TASK:
Every entry below must be transcribed exactly, with no line missing.

RECORDS SHOWN:
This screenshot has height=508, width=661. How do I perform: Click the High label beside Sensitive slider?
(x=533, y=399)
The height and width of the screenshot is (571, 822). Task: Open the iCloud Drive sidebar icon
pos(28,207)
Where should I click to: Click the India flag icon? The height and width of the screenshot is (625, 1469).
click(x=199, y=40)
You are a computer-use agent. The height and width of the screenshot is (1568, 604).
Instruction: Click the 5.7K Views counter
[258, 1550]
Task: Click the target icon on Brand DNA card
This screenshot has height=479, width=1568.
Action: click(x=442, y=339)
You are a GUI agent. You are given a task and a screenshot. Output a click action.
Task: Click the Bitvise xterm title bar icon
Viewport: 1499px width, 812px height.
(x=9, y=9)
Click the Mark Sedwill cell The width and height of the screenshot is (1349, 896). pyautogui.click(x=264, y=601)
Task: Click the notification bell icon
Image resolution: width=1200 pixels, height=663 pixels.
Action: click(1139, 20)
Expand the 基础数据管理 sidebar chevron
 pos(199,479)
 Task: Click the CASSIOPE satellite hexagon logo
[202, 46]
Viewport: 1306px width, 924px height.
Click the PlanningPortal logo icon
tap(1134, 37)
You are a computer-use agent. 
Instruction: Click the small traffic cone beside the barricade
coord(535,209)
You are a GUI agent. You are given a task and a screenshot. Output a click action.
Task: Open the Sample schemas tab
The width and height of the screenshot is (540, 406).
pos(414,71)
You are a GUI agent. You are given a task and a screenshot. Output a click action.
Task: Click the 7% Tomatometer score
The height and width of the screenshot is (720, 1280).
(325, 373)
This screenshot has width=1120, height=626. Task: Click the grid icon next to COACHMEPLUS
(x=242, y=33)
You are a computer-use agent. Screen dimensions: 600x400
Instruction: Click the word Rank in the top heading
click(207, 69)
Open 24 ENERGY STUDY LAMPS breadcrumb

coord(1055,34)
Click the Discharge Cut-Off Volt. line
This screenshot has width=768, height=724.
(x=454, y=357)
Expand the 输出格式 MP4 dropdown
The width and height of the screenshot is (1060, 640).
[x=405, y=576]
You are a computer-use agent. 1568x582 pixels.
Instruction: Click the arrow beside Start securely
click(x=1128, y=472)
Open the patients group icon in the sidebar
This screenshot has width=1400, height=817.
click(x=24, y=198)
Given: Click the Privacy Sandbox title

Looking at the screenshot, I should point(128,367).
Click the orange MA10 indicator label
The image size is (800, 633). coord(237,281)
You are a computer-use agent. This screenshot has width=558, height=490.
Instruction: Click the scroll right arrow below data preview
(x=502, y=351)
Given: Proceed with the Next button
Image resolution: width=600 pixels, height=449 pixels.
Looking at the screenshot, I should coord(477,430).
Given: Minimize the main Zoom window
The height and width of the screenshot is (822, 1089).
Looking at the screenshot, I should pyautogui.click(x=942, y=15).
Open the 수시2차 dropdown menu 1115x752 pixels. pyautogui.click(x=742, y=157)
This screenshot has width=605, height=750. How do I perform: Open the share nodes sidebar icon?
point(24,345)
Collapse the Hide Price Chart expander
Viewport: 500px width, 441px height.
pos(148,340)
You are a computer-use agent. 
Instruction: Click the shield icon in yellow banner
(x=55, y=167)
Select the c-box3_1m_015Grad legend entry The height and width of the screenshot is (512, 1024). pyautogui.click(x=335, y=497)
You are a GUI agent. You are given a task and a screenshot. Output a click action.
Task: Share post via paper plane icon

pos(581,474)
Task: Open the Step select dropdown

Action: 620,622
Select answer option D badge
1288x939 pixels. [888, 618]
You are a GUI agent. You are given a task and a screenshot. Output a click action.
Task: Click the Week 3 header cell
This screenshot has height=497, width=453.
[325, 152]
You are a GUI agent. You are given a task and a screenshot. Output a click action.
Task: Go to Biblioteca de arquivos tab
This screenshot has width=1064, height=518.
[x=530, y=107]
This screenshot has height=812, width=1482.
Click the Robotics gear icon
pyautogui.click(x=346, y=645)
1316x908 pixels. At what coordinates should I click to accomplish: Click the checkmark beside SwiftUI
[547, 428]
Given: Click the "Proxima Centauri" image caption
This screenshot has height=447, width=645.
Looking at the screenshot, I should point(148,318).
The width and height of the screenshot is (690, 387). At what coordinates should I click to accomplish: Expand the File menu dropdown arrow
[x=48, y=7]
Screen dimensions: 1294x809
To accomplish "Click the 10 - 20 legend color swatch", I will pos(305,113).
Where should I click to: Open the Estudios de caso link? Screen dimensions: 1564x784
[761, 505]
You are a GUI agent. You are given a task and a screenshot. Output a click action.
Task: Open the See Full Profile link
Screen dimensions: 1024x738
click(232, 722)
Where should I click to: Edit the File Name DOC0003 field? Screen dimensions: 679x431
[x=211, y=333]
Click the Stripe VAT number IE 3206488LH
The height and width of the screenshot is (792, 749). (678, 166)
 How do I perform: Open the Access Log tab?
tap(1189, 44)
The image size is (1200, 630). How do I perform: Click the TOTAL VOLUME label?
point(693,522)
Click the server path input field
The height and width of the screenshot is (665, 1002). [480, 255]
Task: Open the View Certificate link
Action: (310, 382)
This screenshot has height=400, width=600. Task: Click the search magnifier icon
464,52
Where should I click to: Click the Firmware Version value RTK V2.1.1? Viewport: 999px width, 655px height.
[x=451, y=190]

YOUR SOLUTION:
This screenshot has height=508, width=661. How do I perform: Click the High label beside Sensitive slider?
(x=533, y=399)
The height and width of the screenshot is (571, 822). Task: Open the iCloud Drive sidebar icon
pos(28,207)
Where should I click to: Click the India flag icon? The height and width of the screenshot is (625, 1469).
click(x=199, y=40)
You are a computer-use agent. The height and width of the screenshot is (1568, 604).
Instruction: Click the 5.7K Views counter
[258, 1550]
Task: Click the target icon on Brand DNA card
This screenshot has height=479, width=1568.
Action: click(x=442, y=339)
You are a GUI agent. You are given a task and a screenshot. Output a click action.
Task: Click the Bitvise xterm title bar icon
Viewport: 1499px width, 812px height.
(x=9, y=9)
Click the Mark Sedwill cell The width and height of the screenshot is (1349, 896). pyautogui.click(x=264, y=601)
Task: Click the notification bell icon
Image resolution: width=1200 pixels, height=663 pixels.
Action: click(1139, 20)
Expand the 基础数据管理 sidebar chevron
 pos(199,479)
 Task: Click the CASSIOPE satellite hexagon logo
[202, 46]
Viewport: 1306px width, 924px height.
Click the PlanningPortal logo icon
tap(1134, 37)
You are a computer-use agent. 
Instruction: Click the small traffic cone beside the barricade
coord(535,209)
You are a GUI agent. You are given a task and a screenshot. Output a click action.
Task: Open the Sample schemas tab
The width and height of the screenshot is (540, 406).
pos(414,71)
You are a GUI agent. You are given a task and a screenshot. Output a click action.
Task: Click the 7% Tomatometer score
The height and width of the screenshot is (720, 1280).
(325, 373)
This screenshot has width=1120, height=626. Task: Click the grid icon next to COACHMEPLUS
(x=242, y=33)
You are a computer-use agent. Screen dimensions: 600x400
Instruction: Click the word Rank in the top heading
click(207, 69)
Open 24 ENERGY STUDY LAMPS breadcrumb

coord(1055,34)
Click the Discharge Cut-Off Volt. line
This screenshot has width=768, height=724.
(x=454, y=357)
Expand the 输出格式 MP4 dropdown
The width and height of the screenshot is (1060, 640).
[x=405, y=576]
You are a computer-use agent. 1568x582 pixels.
Instruction: Click the arrow beside Start securely
click(x=1128, y=472)
Open the patients group icon in the sidebar
This screenshot has width=1400, height=817.
click(x=24, y=198)
Given: Click the Privacy Sandbox title

Looking at the screenshot, I should point(128,367).
Click the orange MA10 indicator label
The image size is (800, 633). coord(237,281)
You are a computer-use agent. This screenshot has width=558, height=490.
Instruction: Click the scroll right arrow below data preview
(x=502, y=351)
Given: Proceed with the Next button
Image resolution: width=600 pixels, height=449 pixels.
Looking at the screenshot, I should coord(477,430).
Given: Minimize the main Zoom window
The height and width of the screenshot is (822, 1089).
Looking at the screenshot, I should pyautogui.click(x=942, y=15).
Open the 수시2차 dropdown menu 1115x752 pixels. pyautogui.click(x=742, y=157)
This screenshot has width=605, height=750. How do I perform: Open the share nodes sidebar icon?
point(24,345)
Collapse the Hide Price Chart expander
Viewport: 500px width, 441px height.
pos(148,340)
You are a computer-use agent. 
Instruction: Click the shield icon in yellow banner
(x=55, y=167)
Select the c-box3_1m_015Grad legend entry The height and width of the screenshot is (512, 1024). pyautogui.click(x=335, y=497)
You are a GUI agent. You are given a task and a screenshot. Output a click action.
Task: Share post via paper plane icon

pos(581,474)
Task: Open the Step select dropdown

Action: 620,622
Select answer option D badge
1288x939 pixels. [888, 618]
You are a GUI agent. You are given a task and a screenshot. Output a click action.
Task: Click the Week 3 header cell
This screenshot has height=497, width=453.
[325, 152]
You are a GUI agent. You are given a task and a screenshot. Output a click action.
Task: Go to Biblioteca de arquivos tab
This screenshot has width=1064, height=518.
[x=530, y=107]
This screenshot has height=812, width=1482.
Click the Robotics gear icon
pyautogui.click(x=346, y=645)
1316x908 pixels. At what coordinates should I click to accomplish: Click the checkmark beside SwiftUI
[547, 428]
Given: Click the "Proxima Centauri" image caption
This screenshot has height=447, width=645.
Looking at the screenshot, I should point(148,318).
The width and height of the screenshot is (690, 387). At what coordinates should I click to accomplish: Expand the File menu dropdown arrow
[x=48, y=7]
Screen dimensions: 1294x809
To accomplish "Click the 10 - 20 legend color swatch", I will pos(305,113).
Where should I click to: Open the Estudios de caso link? Screen dimensions: 1564x784
[761, 505]
You are a GUI agent. You are given a task and a screenshot. Output a click action.
Task: Open the See Full Profile link
Screen dimensions: 1024x738
click(232, 722)
Where should I click to: Edit the File Name DOC0003 field? Screen dimensions: 679x431
[x=211, y=333]
Click the Stripe VAT number IE 3206488LH
The height and width of the screenshot is (792, 749). (678, 166)
 How do I perform: Open the Access Log tab?
tap(1189, 44)
The image size is (1200, 630). How do I perform: Click the TOTAL VOLUME label?
point(693,522)
Click the server path input field
The height and width of the screenshot is (665, 1002). [480, 255]
Task: Open the View Certificate link
Action: (310, 382)
This screenshot has height=400, width=600. Task: Click the search magnifier icon
464,52
Where should I click to: Click the Firmware Version value RTK V2.1.1? Viewport: 999px width, 655px height.
[x=451, y=190]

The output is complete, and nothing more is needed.